Whilst pinteresting my evening away, i came across a really clever little pattern for a fake plaited headband and really wanted to give it a go. I couldn’t find any real instructions, but the picture was really clear and it was really a fun little project. I had some golden yellow wool to use and thought it might look like a lovely harvest festival corn crown.

I used DK weight yarn and 3.75mm needles for mine, but you could definitely experiment with heavier or lighter yarns, for different effects. I wanted my headband to be on the slim side and at first was worried my bars were going to be too short to thread through (you’ll see what I mean in a minute) but it all worked out grandly in the end. I think though if i were using a chunkier wool though, i would need to increase the number of stitches in my bars slightly.

To make a headband the same as mine, using DK weight yarn and 3.75mm needles, cast on 20 stitches

Row 1: Knit

Row 2:  Slip 1, K3, P12, K4 (i like to slip the first stitch in projects like this to keep the edges a little bit neater)

Row 3:  Slip 1 Knit to the end of the row

Row 4: as row 2

cast on gold knitting blue needles

**Row 5: Slip 1 K3, cast off 12 stitches in the middle of the row, K4

Row 6 Slip 1 K3, cast on 12 stitches (turning your work and use a cable cast on then turning back to complete the row works wonders), K4


Row 7:  Slip 1 Knit to end of row

Row 8: Slip 1, K3, P12, K4

Row 9 as row 7

Row 10: as row 8**

Repeat ** to ** until headband reaches the desired length, and cast off on a row 10.

It was quite tricky to determine how many bars i would need as the final step draws the band up making it a bit shorter than you are led to believe during this ladder looking phase. I needed to work 35 bars, which was 6 bars more than i originally thought. These 35 bars created a band which measures about 51cm. Each extra bar adds about 1.5 – 2ish cm in length. I really advise making up the plait and measuring to check it’s long enough before casting off your final row (i speak from experience)

So at this point you may be wondering what on earth i have led you to make, but here comes the clever bit…

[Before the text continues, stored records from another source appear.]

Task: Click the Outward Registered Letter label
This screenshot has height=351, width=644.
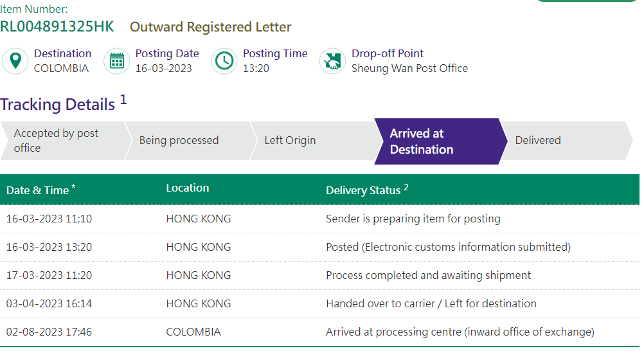Action: pos(211,27)
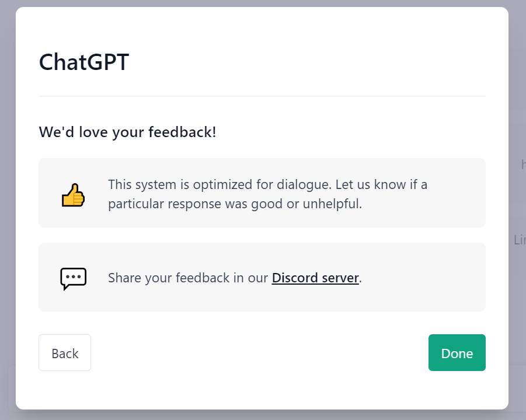Click the dimmed backdrop right of the dialog
Viewport: 526px width, 420px height.
click(517, 100)
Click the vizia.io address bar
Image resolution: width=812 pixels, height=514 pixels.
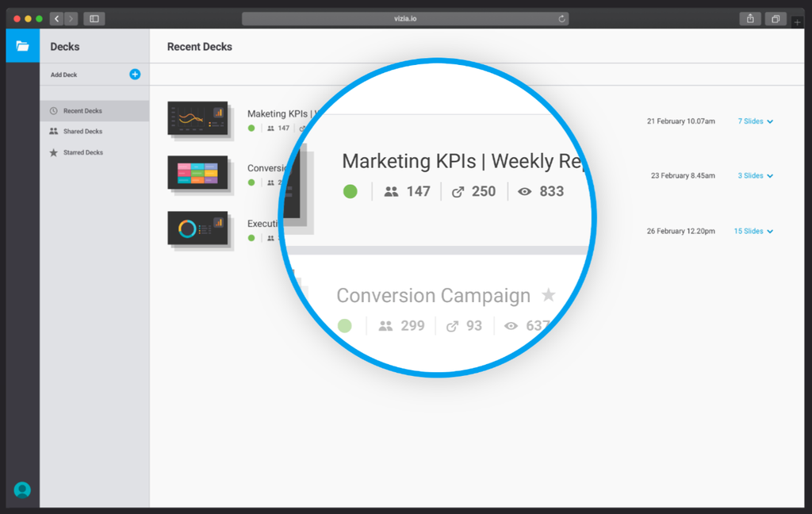404,18
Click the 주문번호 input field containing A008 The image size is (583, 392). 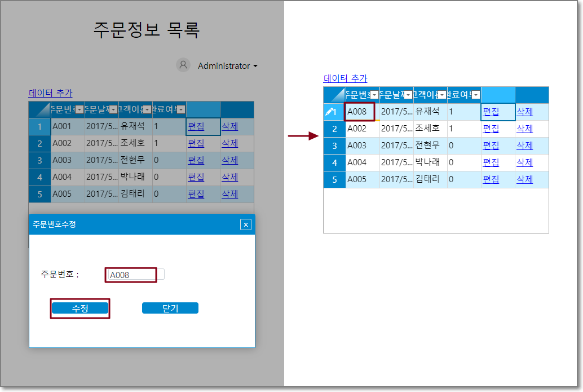pyautogui.click(x=132, y=275)
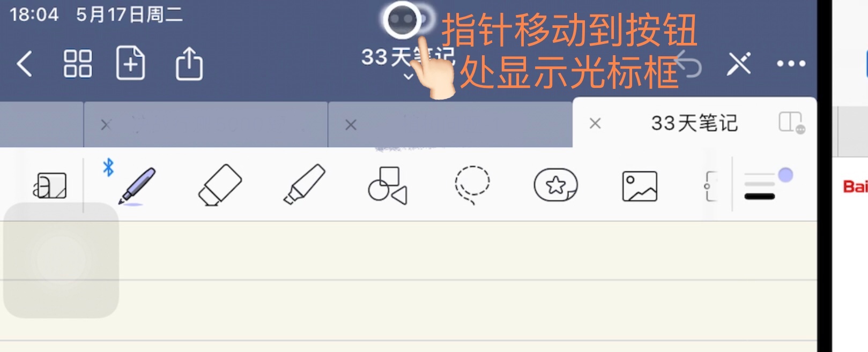This screenshot has width=868, height=352.
Task: Toggle the zoom window tool
Action: click(x=49, y=186)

Twist the first bar at the bottom of your knitting to create a loop. Take the next bar up and push it through the loop to create another loop. Take the next bar and thread through this loop and continue in this way all the way to the top


To finish off i put a couple of stitches in the final loop to secure it, and sewed a button to the bottom so that this could be fastened on and off without having to drag it over my hairstyle.

hoop and button on knitted hairbandIMG_1023

Yay! What a wonder. I am really pleased with this finished item (although i admit i do look very serious here) – it has been so nice to wear, like a little crown – especially nice with plaited hair. And I really enjoyed this little project. There might be a few more hair bands in the making in the near future – I especially think I need a black one for work wear and formal functions. What do you think?